[Excerpts from a dataset]

^^^^^^^^^^^^^^^^

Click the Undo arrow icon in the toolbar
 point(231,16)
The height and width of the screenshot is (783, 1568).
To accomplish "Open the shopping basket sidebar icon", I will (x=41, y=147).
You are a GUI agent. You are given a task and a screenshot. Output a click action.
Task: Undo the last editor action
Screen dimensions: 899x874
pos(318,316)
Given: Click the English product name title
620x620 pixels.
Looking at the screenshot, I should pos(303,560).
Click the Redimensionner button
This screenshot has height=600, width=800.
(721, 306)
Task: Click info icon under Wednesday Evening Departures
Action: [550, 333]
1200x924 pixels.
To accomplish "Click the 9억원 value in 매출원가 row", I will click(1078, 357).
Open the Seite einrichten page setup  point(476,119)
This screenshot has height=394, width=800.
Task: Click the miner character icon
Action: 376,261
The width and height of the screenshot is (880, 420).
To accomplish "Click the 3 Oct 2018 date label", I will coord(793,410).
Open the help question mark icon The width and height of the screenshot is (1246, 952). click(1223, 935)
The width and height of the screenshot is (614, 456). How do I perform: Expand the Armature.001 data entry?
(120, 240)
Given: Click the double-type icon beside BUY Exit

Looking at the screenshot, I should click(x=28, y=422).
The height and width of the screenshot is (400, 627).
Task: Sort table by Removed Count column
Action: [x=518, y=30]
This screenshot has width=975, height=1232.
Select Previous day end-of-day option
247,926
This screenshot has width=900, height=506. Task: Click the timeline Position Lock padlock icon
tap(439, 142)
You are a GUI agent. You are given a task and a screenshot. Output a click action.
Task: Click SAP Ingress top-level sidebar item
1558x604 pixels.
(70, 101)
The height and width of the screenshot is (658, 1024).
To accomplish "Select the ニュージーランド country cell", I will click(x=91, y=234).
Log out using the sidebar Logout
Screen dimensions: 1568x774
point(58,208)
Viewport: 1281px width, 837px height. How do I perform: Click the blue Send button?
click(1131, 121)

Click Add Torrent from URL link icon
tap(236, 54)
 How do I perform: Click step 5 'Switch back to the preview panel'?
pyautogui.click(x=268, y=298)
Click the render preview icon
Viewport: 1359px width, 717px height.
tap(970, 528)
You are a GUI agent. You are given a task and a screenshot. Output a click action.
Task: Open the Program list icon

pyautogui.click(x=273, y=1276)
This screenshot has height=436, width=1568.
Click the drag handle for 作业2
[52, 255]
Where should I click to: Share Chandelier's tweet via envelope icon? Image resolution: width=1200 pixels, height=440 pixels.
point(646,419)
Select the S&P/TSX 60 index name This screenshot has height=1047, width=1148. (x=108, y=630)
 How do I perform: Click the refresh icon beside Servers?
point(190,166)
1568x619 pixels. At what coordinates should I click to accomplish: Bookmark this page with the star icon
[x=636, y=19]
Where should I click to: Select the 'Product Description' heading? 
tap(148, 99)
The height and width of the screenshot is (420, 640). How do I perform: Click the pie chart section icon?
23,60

^^^^^^^^^^^^^^^^

**Exercise**
Give the number of lines in the entries above that contain the string "name", and nothing more.

**Exercise solution**
2